Rolling Stone

Joan Baez’s Portraits of Peace

- BY ANGIE MARTOCCIO

After retiring from touring, the folk icon took up painting, using her artwork to honor friends and heroes who have helped envision a fairer world.

IN THE YEARS leading up to her 2019 farewell trek, Joan Baez would often sit on her tour bus and paint before shows. “I wasn’t paying any attention to the concerts, really,” the folk icon, 80, says over Zoom from her home near Palo Alto, California. “I would paint up until the last second, and then I’d walk out and I’d sing.”

Baez turned her preshow focus back to music as her final concerts approached, but since saying goodbye to the road, she’s gotten more serious about her lifelong love of sketching and painting, spending three to four hours each day working with acrylic paint and wood panels in a small studio at her house. “I just get in front of the canvas and start hurling things and seeing what comes out of the mess,” she says. Her specialty is impression­istic portraits of real people — some she’s known well, others she’s admired from afar — using a self-taught method accented with tips from visual-artist friends. “A guy showed me how to paint [eye]glasses, [and] it took years off of what I would have to do experiment­ing on my own,” she says. “Aside from that, there’s not been formal training. It’s the same as the music.”
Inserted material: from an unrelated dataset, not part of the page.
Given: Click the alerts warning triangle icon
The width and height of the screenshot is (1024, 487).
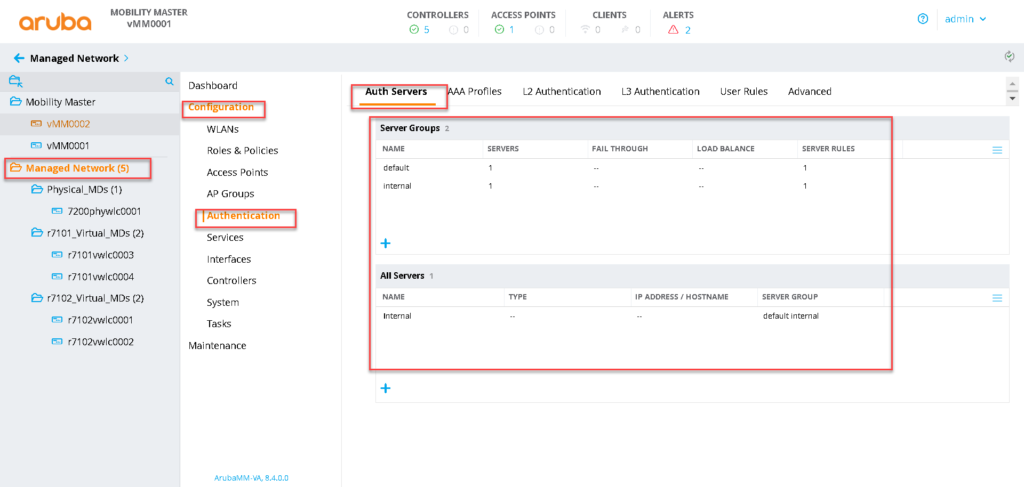Looking at the screenshot, I should tap(673, 30).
Many of her subjects, who include Bob Dylan, Colin Kaepernick, Kamala Harris, Dr. Martin Luther King Jr., Greta Thunberg, and Dr. Anthony Fauci, connect to her passion for justice. “It turned out that everyone I was painting had to do with nonviolent change and social change,” she says. “My painting is the best I can do at the moment to try and encourage people towards a possibly better world. I’m just really lucky to be able to do that.”

Baez’s portraits are a hit on Instagram, where she paired them with captions that encouraged voting in the fall’s election, and her latest solo exhibition, “Mischief Makers 2,” is showing at the Seager Gray Gallery in Marin County, California, through February 14th. “I don’t have regrets,” she says of her decision to trade a guitar for a paintbrush. “It allows me to say that I retired from touring, but obviously not from life.”